Maximum likelihood estimates for initial state probabilities, transition probabilities, and the length distribution are obtained directly from aggregated data in ‘suff_stat’.

Arg suff_stat is a Tuple of length three containing,

suff_stat[0] (Dict[T, float]): Maps initial state values to their aggregated counts. suff_stat[1] (Dict[T, Dict[T, List[float]]]): Maps state to state transition counts. suff_stat[2] (T1): Sufficient statistic value of length accumulator. (Assumed type T1).

Parameters:
  • nobs (Optional[float]) – Number of observations. Passed to estimate1() or estimate2().

  • suff_stat (Tuple[Dict[TypeVar(T), float], Dict[TypeVar(T), Dict[TypeVar(T), float]], Optional[Any]]) – Seed above for details.

Return type:

MarkovChainDistribution

Returns:

MarkovChainDistribution object.

estimate1(nobs, suff_stat)

Estimate MarkovChainDistribution from aggregated sufficient statistics from observed data.

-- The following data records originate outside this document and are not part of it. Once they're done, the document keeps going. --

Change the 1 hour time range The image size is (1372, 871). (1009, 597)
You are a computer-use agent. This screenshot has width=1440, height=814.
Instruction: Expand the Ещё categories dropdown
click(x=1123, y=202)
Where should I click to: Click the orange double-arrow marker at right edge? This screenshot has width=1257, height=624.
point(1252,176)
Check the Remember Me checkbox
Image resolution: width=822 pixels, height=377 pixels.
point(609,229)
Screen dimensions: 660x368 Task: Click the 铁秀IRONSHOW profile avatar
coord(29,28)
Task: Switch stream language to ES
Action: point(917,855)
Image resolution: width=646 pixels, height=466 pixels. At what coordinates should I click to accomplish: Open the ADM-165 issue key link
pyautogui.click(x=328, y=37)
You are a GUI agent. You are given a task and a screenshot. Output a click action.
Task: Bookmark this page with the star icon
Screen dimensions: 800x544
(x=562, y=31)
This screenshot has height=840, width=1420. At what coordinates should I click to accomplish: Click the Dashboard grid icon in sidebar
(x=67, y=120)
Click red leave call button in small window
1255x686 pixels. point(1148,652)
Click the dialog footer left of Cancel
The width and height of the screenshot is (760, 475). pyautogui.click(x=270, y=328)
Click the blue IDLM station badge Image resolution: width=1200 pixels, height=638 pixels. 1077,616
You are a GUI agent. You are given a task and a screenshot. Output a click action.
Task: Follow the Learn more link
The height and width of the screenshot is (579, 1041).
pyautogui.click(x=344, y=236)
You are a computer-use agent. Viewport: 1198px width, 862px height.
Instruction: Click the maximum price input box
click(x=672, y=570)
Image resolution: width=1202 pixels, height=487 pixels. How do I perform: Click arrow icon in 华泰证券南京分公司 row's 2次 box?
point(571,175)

Maximum likelihood estimates for initial state probabilities, transition probabilities, and the length distribution are obtained by a weighted aggregation of sufficient statistics in ‘suff_stat’, and member variables of MarkovChainEstimator object.

Arg suff_stat is a Tuple of length three containing,

suff_stat[0] (Dict[T, float]): Maps initial state values to their aggregated counts. suff_stat[1] (Dict[T, Dict[T, List[float]]]): Maps state to state transition counts. suff_stat[2] (T1): Sufficient statistic value of length accumulator. (Assumed type T1).

Parameters:
  • nobs (Optional[float]) – Number of observations. Passed to estimate1() or estimate2().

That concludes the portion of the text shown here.